GM bid for Britain's Land Rover fuels anti-American feeling
London — It surfaced with the Westland controversy. It was driven home in the proposed sell-out of BL Trucks and Land Rover. It's the emergence of anti-American feeling in Britain stirred by what citizens here perceive to be the United States' expansionism into Britain's declining industries.
The debate over who controls British industry has set off alarm bells and brought acute political pressure on British Prime Minister Margaret Thatcher, who is seen here to be staunchly pro-US.
After first inviting General Motors to make a bid to buy into BL (formerly known as British Leyland) and Land Rover, the British government has abruptly reversed course. This rebuff to GM leaves the ailing truck division of BL with no viable commercial buyer.
Prime Minister Thatcher's enforced retreat for political, not economic, considerations was instigated by her own backbenchers -- rank-and-file Conservative Party members of Parliament.
The backbenchers could not countenance the selling off of Britain's last-surviving indigenous car manufacturer in a country that was once a world automobile leader. What hurt national pride even more was the proposed sale to GM of Land Rover, which is as much a national symbol as Rolls Royce.
The fact that Mrs.
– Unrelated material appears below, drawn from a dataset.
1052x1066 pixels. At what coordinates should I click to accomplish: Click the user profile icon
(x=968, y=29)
Thatcher was forced to yield to pressure from her own party is seen as a sign of how vulnerable she has become since the Westland affair, in which a US-based division of United Technologies bought a minority holding in an insolvent British helicopter company, beating off a strong bid by a European consortium.
Apart from serious concerns as to how she handled that affair, the Westland dispute raised sensitive questions about Britain's industrial future. Critics of the proposed sale, such as former Defense Minister Michael Heseltine, charged that if Britain did not work with Europe it would find itself becoming little more than a ``metal bashing'' factory for American multinationals.
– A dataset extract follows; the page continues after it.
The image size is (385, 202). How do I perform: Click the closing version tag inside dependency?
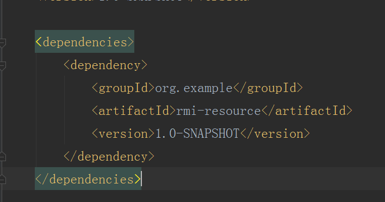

Yet the prestigious Times of London in a recent editorial suggested that, when it comes to modernizing the aging British industrial structure, the ``chief obstacle has turned out to be those perverse patriots on the Conservative backbenches who prefer losses achieved by Britons to profits won under American management.''
BL, a nationalized industry, has been a drain on the national economy. More than 2 billion ($2.9 billion) of taxpayers' money has been poured into BL, but the results have been disappointing.
The company's truck division is not expected to break even for another two years, and it faces a 40 percent overcapacity in the European truck market.
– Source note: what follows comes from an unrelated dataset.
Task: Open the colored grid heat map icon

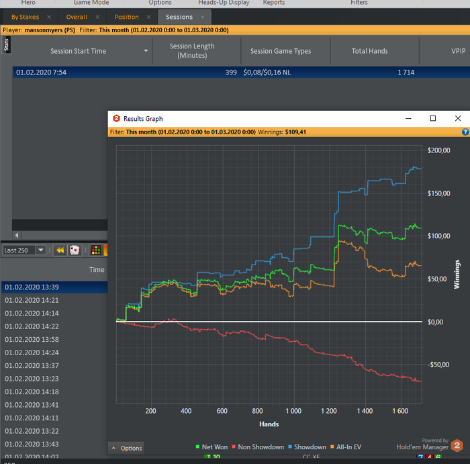Action: click(x=96, y=250)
Austin Rover, also part of the BL conglomerate, boosted production 22 percent last year to 475,000 cars, but it needs to about double its current production -- to even be viable. It was negotiating with Ford for a possible takeover, but the outcry over the GM bid for BL Trucks and Land Rover forced the government to call off the talks. Land Rover is making a small profit and was dangled as a ``sweetener'' by the British government to offset the losses of BL trucks.
The government's subsequent attempt to sell the two separately was unacceptable to GM negotiators, who packed their bags and left for the US over the weekend.
One US source suggests that the problems afflicting the British auto industry and the anxiety over GM's offer, in particular, reflect the sense ``of [economic] slide in Britain.''
This source also suggests that Thatcher has come across as too pro-American has made the mistake of asking Britons: ``Why can't you be more like the Americans?''
There is also concern that Britain is failing to grasp the need to move into the big leagues and have a more international outlook. Such an adjustment was necessary in a world dictated by high technology.
Yet Britons appear to be overwhelmed by the high-tech world, particularly as it reflects American influence. A recent poll commissioned for the Sunday Times shows 56 percent of Britons saying the US had too much influence over British industry, while 24 percent said US influence on British industry was about right.
The specter, however, of US firms gobbling up British industry is misleading. The level of US investment here has remained static in recent years, while British investment in the US has soared to the point where Britain and Japan are the US's largest foreign investors.